Thursday, February 2, 2012

Letting Go

Letting go is a part of life. You let go of family members and pets who pass on, you let go of things, a car, a job or your favorite shoes that are falling apart but that is what makes them sooo comfortable. People pass in and out of your life, friends, co-workers, neighbors. They are a part of your life then they move on and into someone else's life. But how do you let go of a child who is no longer a child, but a young man who will be graduating from high school in a few months?

I remember thinking when my son was born, now what? Talk about being out of your comfort zone, I was clueless.  Here was this little baby completely dependent on me and I had to raise him. Good Lord what have I gotten myself into. Ready or not I had to do it.

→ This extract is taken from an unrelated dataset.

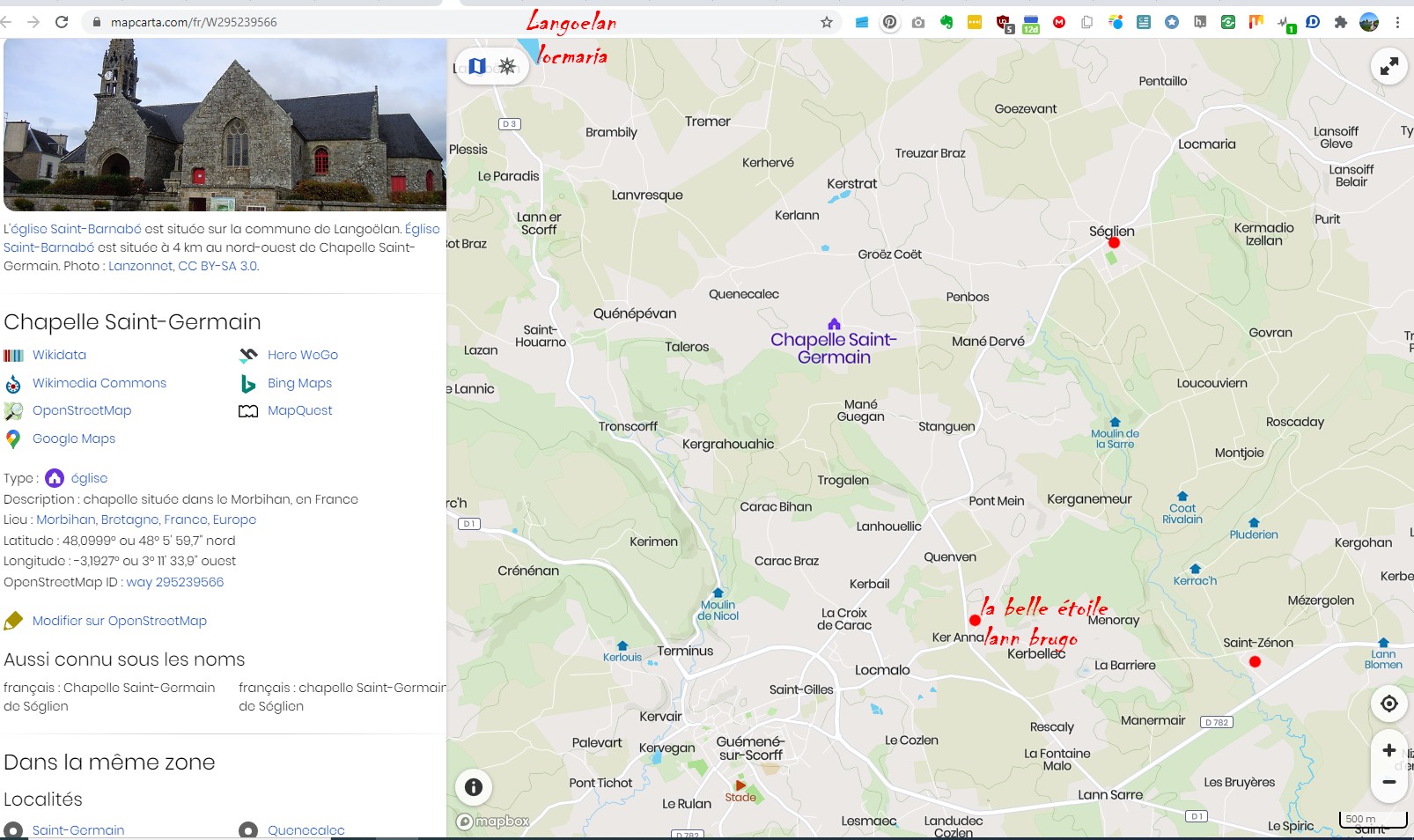Viewport: 1414px width, 840px height.
Task: Open the Google Maps link
Action: pos(74,438)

Now here I am 18yrs. later, what happened to that little boy who cut off a patch of hair on the top of his head  the day before he had his 3rd grade picture taken. I can close my eyes and remember all the school programs, baseball and basketball practices, cub scouts, trips to the zoo and amusement park like it was yesterday. How he would crawl into bed with me, take my hand, hold it to his chest and roll over and go to sleep. It was him and me against the world.

It begins when they start driving and get their own car. Then they turn 18. You lose them to another world, their world. It is hard giving up control. You spend all those years knowing their every move, telling them when to come home and eat, when to go to bed, making sure homework is done. And now I have to learn how to turn loose, to have faith that I have done my job and he will make the right decisions and heed all the warnings I have given him through the years of what can happen to you out there in the world. It's scary, for me anyway, he has all the confidence of a teenage boy. I like the freedom that letting go of being in control of his life gives me.......but.......can I just hold on a ...little longer.......it all went by so fast.

(In the interest of full disclosure......I wrote this while being hopped up on alka seltzer plus because I have a bad cold, so if this was too sentimental..........too bad)

Kathy

1 comment:

  1. Oh, man, this is beatiful. You know how to make a person cry. Thanks for sharing this.